*Activity*
Only the lines from the line containing "Image resolution: width=1493" to the end of the entries, both included, belong in your answer, and each must match exactly.

Input for this task Start Marker

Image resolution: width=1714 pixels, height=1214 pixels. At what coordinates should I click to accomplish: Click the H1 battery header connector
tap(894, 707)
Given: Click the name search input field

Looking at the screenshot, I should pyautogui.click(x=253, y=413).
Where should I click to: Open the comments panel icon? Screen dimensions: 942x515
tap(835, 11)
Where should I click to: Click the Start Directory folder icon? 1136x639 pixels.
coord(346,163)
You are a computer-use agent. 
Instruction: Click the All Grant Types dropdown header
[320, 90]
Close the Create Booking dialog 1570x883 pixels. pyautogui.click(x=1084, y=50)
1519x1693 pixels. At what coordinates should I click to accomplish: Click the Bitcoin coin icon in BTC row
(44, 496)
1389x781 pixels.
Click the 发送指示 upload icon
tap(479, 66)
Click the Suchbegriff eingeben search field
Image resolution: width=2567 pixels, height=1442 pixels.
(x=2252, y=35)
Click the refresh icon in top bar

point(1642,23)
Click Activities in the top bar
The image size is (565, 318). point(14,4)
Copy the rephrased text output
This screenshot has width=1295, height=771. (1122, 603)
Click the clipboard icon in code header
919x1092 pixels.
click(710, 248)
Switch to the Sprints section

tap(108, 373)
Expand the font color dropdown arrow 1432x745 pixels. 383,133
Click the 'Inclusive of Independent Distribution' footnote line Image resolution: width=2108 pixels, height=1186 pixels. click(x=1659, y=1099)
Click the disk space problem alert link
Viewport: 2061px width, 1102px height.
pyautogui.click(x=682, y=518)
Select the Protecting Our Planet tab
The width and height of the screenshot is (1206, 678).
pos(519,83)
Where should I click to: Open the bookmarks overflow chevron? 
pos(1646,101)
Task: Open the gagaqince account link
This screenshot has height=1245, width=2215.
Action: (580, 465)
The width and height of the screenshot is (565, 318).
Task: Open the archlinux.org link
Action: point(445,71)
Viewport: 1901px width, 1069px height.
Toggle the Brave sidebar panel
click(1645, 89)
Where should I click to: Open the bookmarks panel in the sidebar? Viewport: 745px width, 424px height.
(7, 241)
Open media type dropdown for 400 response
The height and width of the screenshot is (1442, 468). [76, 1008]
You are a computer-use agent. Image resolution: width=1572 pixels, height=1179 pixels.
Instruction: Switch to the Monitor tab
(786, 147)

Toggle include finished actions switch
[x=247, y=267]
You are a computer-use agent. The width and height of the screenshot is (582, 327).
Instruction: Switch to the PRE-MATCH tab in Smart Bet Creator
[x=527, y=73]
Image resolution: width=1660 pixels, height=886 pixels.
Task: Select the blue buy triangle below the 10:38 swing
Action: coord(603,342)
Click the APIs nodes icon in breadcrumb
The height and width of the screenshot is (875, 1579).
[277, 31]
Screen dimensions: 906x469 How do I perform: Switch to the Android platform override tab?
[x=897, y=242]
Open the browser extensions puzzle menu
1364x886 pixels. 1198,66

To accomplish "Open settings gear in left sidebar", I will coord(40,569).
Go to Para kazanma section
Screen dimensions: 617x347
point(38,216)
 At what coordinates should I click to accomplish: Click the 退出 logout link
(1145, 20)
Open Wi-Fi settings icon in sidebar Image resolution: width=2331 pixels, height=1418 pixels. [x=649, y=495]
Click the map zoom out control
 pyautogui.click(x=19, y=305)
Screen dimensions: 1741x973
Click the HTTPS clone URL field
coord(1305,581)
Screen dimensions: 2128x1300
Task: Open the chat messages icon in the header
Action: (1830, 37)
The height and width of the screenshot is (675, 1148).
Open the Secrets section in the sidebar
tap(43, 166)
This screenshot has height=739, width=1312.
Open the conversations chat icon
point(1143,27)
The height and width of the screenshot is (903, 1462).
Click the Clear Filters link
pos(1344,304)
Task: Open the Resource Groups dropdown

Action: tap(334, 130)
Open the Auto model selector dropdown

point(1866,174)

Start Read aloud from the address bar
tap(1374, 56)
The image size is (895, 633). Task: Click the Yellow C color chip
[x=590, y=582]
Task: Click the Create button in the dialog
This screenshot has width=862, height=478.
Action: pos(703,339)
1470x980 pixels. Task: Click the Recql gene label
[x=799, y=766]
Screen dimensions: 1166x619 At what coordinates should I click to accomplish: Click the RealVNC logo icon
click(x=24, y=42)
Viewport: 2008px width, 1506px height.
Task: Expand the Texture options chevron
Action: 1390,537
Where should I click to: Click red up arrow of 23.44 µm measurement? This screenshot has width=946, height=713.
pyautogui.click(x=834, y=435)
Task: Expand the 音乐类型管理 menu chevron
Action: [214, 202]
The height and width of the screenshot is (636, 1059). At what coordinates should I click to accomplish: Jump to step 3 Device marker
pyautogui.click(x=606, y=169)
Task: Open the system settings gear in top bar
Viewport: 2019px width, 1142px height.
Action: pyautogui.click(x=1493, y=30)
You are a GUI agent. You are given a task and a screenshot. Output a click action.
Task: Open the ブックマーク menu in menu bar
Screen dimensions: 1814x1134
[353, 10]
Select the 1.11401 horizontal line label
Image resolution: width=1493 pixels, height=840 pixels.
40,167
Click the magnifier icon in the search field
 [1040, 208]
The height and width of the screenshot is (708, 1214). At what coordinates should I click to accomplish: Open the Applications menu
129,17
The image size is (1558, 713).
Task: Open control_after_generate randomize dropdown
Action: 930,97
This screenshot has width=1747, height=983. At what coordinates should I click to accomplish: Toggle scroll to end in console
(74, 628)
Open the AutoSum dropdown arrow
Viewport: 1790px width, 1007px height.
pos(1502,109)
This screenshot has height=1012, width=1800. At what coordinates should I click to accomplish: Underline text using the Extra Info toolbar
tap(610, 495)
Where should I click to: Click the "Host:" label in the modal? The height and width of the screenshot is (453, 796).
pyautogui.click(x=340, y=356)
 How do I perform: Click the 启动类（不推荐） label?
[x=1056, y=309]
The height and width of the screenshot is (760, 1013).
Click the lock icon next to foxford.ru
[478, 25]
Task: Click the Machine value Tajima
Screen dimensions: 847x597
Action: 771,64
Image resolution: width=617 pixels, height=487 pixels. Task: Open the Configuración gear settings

Input for this task End Marker

*Answer to the exercise*
Image resolution: width=1493 pixels, height=840 pixels.
40,167
Click the magnifier icon in the search field
 [1040, 208]
The height and width of the screenshot is (708, 1214). At what coordinates should I click to accomplish: Open the Applications menu
129,17
The image size is (1558, 713).
Task: Open control_after_generate randomize dropdown
Action: 930,97
This screenshot has width=1747, height=983. At what coordinates should I click to accomplish: Toggle scroll to end in console
(74, 628)
Open the AutoSum dropdown arrow
Viewport: 1790px width, 1007px height.
pos(1502,109)
This screenshot has height=1012, width=1800. At what coordinates should I click to accomplish: Underline text using the Extra Info toolbar
tap(610, 495)
Where should I click to: Click the "Host:" label in the modal? The height and width of the screenshot is (453, 796).
pyautogui.click(x=340, y=356)
 How do I perform: Click the 启动类（不推荐） label?
[x=1056, y=309]
The height and width of the screenshot is (760, 1013).
Click the lock icon next to foxford.ru
[478, 25]
Task: Click the Machine value Tajima
Screen dimensions: 847x597
Action: 771,64
Image resolution: width=617 pixels, height=487 pixels. Task: Open the Configuración gear settings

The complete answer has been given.